◆ **Exercise directions**: Go through the data and report each line that holds the string "agent".

◆ **Available data**:
***

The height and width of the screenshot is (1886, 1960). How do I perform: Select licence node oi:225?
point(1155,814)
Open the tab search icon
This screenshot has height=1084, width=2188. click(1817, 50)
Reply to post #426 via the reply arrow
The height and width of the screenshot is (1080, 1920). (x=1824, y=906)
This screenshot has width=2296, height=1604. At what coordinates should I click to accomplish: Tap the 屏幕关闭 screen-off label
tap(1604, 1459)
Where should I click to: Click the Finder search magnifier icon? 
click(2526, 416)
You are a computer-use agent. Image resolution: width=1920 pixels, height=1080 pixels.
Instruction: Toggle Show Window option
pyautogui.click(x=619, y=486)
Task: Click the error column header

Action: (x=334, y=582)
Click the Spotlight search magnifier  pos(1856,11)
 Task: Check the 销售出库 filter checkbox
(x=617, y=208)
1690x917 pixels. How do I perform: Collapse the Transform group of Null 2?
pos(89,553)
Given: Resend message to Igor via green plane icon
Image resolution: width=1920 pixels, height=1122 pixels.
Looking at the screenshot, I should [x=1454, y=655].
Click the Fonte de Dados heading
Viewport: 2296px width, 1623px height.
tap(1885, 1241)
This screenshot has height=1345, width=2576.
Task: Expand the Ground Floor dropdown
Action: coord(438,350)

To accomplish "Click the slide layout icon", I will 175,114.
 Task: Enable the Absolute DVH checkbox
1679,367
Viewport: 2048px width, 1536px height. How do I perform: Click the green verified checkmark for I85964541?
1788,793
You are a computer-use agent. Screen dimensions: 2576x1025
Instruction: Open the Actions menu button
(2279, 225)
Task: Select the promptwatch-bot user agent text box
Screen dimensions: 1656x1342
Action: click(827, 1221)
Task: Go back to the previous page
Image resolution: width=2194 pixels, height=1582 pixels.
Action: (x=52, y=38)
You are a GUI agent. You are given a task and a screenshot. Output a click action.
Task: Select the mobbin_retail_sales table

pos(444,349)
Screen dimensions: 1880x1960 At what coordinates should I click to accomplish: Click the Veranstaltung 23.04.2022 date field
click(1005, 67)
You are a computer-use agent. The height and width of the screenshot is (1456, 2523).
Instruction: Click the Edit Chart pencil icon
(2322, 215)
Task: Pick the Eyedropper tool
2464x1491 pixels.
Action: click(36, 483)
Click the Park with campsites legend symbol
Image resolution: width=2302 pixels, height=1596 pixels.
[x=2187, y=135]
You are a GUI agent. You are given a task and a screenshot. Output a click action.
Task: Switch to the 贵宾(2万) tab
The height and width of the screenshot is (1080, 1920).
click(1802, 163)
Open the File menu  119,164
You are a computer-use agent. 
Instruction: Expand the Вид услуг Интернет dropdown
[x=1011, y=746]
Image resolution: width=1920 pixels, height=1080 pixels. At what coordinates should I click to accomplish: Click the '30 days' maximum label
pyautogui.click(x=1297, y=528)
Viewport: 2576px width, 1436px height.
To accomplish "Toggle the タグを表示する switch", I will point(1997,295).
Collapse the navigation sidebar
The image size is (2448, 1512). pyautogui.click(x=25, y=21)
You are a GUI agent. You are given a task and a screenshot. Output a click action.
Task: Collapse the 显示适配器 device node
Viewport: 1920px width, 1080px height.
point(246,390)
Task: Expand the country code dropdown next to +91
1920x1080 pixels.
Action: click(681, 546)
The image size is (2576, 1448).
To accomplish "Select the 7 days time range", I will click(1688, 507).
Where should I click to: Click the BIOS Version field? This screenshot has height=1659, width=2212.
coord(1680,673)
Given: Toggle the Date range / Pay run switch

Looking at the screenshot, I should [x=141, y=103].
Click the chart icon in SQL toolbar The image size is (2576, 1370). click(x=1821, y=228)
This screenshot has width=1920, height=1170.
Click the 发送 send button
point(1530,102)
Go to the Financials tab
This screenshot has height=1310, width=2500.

***

◆ **Response to this task**:
You are a computer-use agent. Image resolution: width=1920 pixels, height=1080 pixels.
You are a computer-use agent. Screen dimensions: 2576x1025
Task: Select the promptwatch-bot user agent text box
You are a GUI agent. You are given a task and a screenshot. Output a click action.
You are a computer-use agent. The height and width of the screenshot is (1456, 2523).
You are a GUI agent. You are given a task and a screenshot. Output a click action.
You are a computer-use agent. 
You are a GUI agent. You are given a task and a screenshot. Output a click action.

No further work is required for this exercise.